→ **SUPPLIED DATA**:
## Begin
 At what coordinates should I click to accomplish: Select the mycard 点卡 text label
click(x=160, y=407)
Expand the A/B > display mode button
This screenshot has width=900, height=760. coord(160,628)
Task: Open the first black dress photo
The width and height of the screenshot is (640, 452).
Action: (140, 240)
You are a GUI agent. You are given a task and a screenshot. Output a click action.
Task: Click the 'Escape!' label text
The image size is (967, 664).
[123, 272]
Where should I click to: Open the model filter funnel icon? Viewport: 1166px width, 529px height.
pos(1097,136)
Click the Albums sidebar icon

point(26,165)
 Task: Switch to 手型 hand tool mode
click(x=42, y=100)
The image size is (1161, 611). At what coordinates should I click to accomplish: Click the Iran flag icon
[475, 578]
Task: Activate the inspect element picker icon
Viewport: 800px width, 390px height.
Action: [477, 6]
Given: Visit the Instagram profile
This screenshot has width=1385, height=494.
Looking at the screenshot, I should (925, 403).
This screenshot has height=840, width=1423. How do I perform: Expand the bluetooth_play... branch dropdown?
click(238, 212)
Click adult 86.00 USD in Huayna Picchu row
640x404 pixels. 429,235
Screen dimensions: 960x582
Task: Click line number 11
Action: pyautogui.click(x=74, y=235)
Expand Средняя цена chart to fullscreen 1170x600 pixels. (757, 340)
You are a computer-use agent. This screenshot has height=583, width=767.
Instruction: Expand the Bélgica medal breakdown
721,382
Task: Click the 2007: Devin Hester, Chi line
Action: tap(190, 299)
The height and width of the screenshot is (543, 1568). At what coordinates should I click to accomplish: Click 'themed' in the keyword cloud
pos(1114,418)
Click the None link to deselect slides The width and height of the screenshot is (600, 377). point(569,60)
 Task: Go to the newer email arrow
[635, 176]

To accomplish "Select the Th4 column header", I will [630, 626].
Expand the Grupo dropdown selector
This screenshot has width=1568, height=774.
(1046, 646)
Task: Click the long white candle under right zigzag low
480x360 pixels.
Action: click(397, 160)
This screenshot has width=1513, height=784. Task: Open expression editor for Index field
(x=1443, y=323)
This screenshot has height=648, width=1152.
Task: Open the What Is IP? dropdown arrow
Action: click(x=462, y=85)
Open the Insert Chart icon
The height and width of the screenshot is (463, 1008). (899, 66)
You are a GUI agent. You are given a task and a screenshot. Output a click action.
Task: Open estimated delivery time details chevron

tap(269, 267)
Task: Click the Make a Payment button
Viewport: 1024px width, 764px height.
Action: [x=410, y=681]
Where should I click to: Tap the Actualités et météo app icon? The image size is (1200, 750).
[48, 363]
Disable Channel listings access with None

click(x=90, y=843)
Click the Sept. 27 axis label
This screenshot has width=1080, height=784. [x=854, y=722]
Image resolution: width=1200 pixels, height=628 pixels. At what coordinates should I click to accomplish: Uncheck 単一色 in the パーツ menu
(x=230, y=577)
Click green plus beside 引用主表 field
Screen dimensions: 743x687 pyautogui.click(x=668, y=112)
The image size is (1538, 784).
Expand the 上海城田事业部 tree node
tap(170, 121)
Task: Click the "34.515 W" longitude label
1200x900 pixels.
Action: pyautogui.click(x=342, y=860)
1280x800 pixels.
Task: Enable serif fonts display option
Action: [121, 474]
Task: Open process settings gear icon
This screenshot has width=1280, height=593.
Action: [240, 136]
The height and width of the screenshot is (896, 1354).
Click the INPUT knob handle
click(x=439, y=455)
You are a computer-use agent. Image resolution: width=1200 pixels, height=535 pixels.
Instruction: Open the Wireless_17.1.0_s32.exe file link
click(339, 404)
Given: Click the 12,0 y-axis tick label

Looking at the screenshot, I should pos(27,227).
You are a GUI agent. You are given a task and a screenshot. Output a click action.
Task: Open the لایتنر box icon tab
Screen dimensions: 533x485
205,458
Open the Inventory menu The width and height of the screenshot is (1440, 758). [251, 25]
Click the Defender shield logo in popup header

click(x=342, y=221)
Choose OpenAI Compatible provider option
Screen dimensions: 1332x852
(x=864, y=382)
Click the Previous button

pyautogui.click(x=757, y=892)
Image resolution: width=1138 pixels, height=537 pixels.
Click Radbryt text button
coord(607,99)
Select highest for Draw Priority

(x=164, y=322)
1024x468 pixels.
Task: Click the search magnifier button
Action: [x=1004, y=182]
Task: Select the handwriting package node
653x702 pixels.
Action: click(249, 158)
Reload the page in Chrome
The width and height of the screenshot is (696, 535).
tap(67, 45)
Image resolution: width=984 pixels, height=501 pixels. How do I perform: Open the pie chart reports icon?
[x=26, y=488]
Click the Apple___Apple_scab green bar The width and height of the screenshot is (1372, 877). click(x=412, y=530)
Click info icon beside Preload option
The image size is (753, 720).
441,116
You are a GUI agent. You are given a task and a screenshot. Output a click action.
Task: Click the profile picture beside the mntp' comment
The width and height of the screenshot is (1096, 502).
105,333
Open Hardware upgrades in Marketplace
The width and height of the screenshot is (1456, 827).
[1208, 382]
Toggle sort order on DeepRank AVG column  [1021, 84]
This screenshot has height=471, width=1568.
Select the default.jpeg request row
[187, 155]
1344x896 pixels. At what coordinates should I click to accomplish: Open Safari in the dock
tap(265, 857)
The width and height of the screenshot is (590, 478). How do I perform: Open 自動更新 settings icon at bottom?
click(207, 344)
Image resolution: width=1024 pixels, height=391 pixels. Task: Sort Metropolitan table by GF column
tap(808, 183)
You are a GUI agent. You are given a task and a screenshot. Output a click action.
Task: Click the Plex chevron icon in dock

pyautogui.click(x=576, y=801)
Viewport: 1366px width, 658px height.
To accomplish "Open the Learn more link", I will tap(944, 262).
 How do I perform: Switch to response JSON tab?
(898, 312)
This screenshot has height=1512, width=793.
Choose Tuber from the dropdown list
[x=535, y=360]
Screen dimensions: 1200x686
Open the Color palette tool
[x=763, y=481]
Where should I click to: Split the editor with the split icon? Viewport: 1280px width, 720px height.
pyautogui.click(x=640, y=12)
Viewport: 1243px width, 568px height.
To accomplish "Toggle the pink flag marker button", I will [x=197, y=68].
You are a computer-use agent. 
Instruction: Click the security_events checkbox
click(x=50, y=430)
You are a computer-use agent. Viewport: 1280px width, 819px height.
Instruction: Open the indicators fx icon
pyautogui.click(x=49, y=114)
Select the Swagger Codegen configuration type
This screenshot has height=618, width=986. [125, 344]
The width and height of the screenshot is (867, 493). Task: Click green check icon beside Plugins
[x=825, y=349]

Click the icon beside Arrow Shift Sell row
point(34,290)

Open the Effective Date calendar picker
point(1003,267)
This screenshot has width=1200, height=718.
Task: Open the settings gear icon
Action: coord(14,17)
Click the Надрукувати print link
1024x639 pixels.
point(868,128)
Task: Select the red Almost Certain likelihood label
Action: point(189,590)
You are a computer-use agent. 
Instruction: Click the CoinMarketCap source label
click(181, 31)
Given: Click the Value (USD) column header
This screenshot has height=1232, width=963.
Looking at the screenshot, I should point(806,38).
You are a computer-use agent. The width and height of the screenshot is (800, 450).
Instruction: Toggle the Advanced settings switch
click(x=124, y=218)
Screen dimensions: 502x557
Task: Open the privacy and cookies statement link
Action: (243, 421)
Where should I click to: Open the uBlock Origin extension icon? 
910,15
## End
→ **DIRECTIONS FOR THIS TASK**: Reproduce all of the material above word for word.

→ **COMPLETE OUTPUT**:
 At what coordinates should I click to accomplish: Select the mycard 点卡 text label
click(x=160, y=407)
Expand the A/B > display mode button
This screenshot has width=900, height=760. coord(160,628)
Task: Open the first black dress photo
The width and height of the screenshot is (640, 452).
Action: (140, 240)
You are a GUI agent. You are given a task and a screenshot. Output a click action.
Task: Click the 'Escape!' label text
The image size is (967, 664).
[123, 272]
Where should I click to: Open the model filter funnel icon? Viewport: 1166px width, 529px height.
pos(1097,136)
Click the Albums sidebar icon

point(26,165)
 Task: Switch to 手型 hand tool mode
click(x=42, y=100)
The image size is (1161, 611). At what coordinates should I click to accomplish: Click the Iran flag icon
[475, 578]
Task: Activate the inspect element picker icon
Viewport: 800px width, 390px height.
Action: [477, 6]
Given: Visit the Instagram profile
This screenshot has width=1385, height=494.
Looking at the screenshot, I should (925, 403).
This screenshot has height=840, width=1423. How do I perform: Expand the bluetooth_play... branch dropdown?
click(238, 212)
Click adult 86.00 USD in Huayna Picchu row
640x404 pixels. 429,235
Screen dimensions: 960x582
Task: Click line number 11
Action: pyautogui.click(x=74, y=235)
Expand Средняя цена chart to fullscreen 1170x600 pixels. (757, 340)
You are a computer-use agent. This screenshot has height=583, width=767.
Instruction: Expand the Bélgica medal breakdown
721,382
Task: Click the 2007: Devin Hester, Chi line
Action: tap(190, 299)
The height and width of the screenshot is (543, 1568). At what coordinates should I click to accomplish: Click 'themed' in the keyword cloud
pos(1114,418)
Click the None link to deselect slides The width and height of the screenshot is (600, 377). point(569,60)
 Task: Go to the newer email arrow
[635, 176]

To accomplish "Select the Th4 column header", I will [630, 626].
Expand the Grupo dropdown selector
This screenshot has width=1568, height=774.
(1046, 646)
Task: Click the long white candle under right zigzag low
480x360 pixels.
Action: click(397, 160)
This screenshot has width=1513, height=784. Task: Open expression editor for Index field
(x=1443, y=323)
This screenshot has height=648, width=1152.
Task: Open the What Is IP? dropdown arrow
Action: click(x=462, y=85)
Open the Insert Chart icon
The height and width of the screenshot is (463, 1008). (899, 66)
You are a GUI agent. You are given a task and a screenshot. Output a click action.
Task: Open estimated delivery time details chevron

tap(269, 267)
Task: Click the Make a Payment button
Viewport: 1024px width, 764px height.
Action: [x=410, y=681]
Where should I click to: Tap the Actualités et météo app icon? The image size is (1200, 750).
[48, 363]
Disable Channel listings access with None

click(x=90, y=843)
Click the Sept. 27 axis label
This screenshot has width=1080, height=784. [x=854, y=722]
Image resolution: width=1200 pixels, height=628 pixels. At what coordinates should I click to accomplish: Uncheck 単一色 in the パーツ menu
(x=230, y=577)
Click green plus beside 引用主表 field
Screen dimensions: 743x687 pyautogui.click(x=668, y=112)
The image size is (1538, 784).
Expand the 上海城田事业部 tree node
tap(170, 121)
Task: Click the "34.515 W" longitude label
1200x900 pixels.
Action: pyautogui.click(x=342, y=860)
1280x800 pixels.
Task: Enable serif fonts display option
Action: [121, 474]
Task: Open process settings gear icon
This screenshot has width=1280, height=593.
Action: [240, 136]
The height and width of the screenshot is (896, 1354).
Click the INPUT knob handle
click(x=439, y=455)
You are a computer-use agent. Image resolution: width=1200 pixels, height=535 pixels.
Instruction: Open the Wireless_17.1.0_s32.exe file link
click(339, 404)
Given: Click the 12,0 y-axis tick label

Looking at the screenshot, I should pos(27,227).
You are a GUI agent. You are given a task and a screenshot. Output a click action.
Task: Open the لایتنر box icon tab
Screen dimensions: 533x485
205,458
Open the Inventory menu The width and height of the screenshot is (1440, 758). [251, 25]
Click the Defender shield logo in popup header

click(x=342, y=221)
Choose OpenAI Compatible provider option
Screen dimensions: 1332x852
(x=864, y=382)
Click the Previous button

pyautogui.click(x=757, y=892)
Image resolution: width=1138 pixels, height=537 pixels.
Click Radbryt text button
coord(607,99)
Select highest for Draw Priority

(x=164, y=322)
1024x468 pixels.
Task: Click the search magnifier button
Action: [x=1004, y=182]
Task: Select the handwriting package node
653x702 pixels.
Action: click(249, 158)
Reload the page in Chrome
The width and height of the screenshot is (696, 535).
tap(67, 45)
Image resolution: width=984 pixels, height=501 pixels. How do I perform: Open the pie chart reports icon?
[x=26, y=488]
Click the Apple___Apple_scab green bar The width and height of the screenshot is (1372, 877). click(x=412, y=530)
Click info icon beside Preload option
The image size is (753, 720).
441,116
You are a GUI agent. You are given a task and a screenshot. Output a click action.
Task: Click the profile picture beside the mntp' comment
The width and height of the screenshot is (1096, 502).
105,333
Open Hardware upgrades in Marketplace
The width and height of the screenshot is (1456, 827).
[1208, 382]
Toggle sort order on DeepRank AVG column  [1021, 84]
This screenshot has height=471, width=1568.
Select the default.jpeg request row
[187, 155]
1344x896 pixels. At what coordinates should I click to accomplish: Open Safari in the dock
tap(265, 857)
The width and height of the screenshot is (590, 478). How do I perform: Open 自動更新 settings icon at bottom?
click(207, 344)
Image resolution: width=1024 pixels, height=391 pixels. Task: Sort Metropolitan table by GF column
tap(808, 183)
You are a GUI agent. You are given a task and a screenshot. Output a click action.
Task: Click the Plex chevron icon in dock

pyautogui.click(x=576, y=801)
Viewport: 1366px width, 658px height.
To accomplish "Open the Learn more link", I will tap(944, 262).
 How do I perform: Switch to response JSON tab?
(898, 312)
This screenshot has height=1512, width=793.
Choose Tuber from the dropdown list
[x=535, y=360]
Screen dimensions: 1200x686
Open the Color palette tool
[x=763, y=481]
Where should I click to: Split the editor with the split icon? Viewport: 1280px width, 720px height.
pyautogui.click(x=640, y=12)
Viewport: 1243px width, 568px height.
To accomplish "Toggle the pink flag marker button", I will [x=197, y=68].
You are a computer-use agent. 
Instruction: Click the security_events checkbox
click(x=50, y=430)
You are a computer-use agent. Viewport: 1280px width, 819px height.
Instruction: Open the indicators fx icon
pyautogui.click(x=49, y=114)
Select the Swagger Codegen configuration type
This screenshot has height=618, width=986. [125, 344]
The width and height of the screenshot is (867, 493). Task: Click green check icon beside Plugins
[x=825, y=349]

Click the icon beside Arrow Shift Sell row
point(34,290)

Open the Effective Date calendar picker
point(1003,267)
This screenshot has width=1200, height=718.
Task: Open the settings gear icon
Action: coord(14,17)
Click the Надрукувати print link
1024x639 pixels.
point(868,128)
Task: Select the red Almost Certain likelihood label
Action: point(189,590)
You are a computer-use agent. 
Instruction: Click the CoinMarketCap source label
click(181, 31)
Given: Click the Value (USD) column header
This screenshot has height=1232, width=963.
Looking at the screenshot, I should point(806,38).
You are a computer-use agent. The width and height of the screenshot is (800, 450).
Instruction: Toggle the Advanced settings switch
click(x=124, y=218)
Screen dimensions: 502x557
Task: Open the privacy and cookies statement link
Action: (243, 421)
Where should I click to: Open the uBlock Origin extension icon? 
910,15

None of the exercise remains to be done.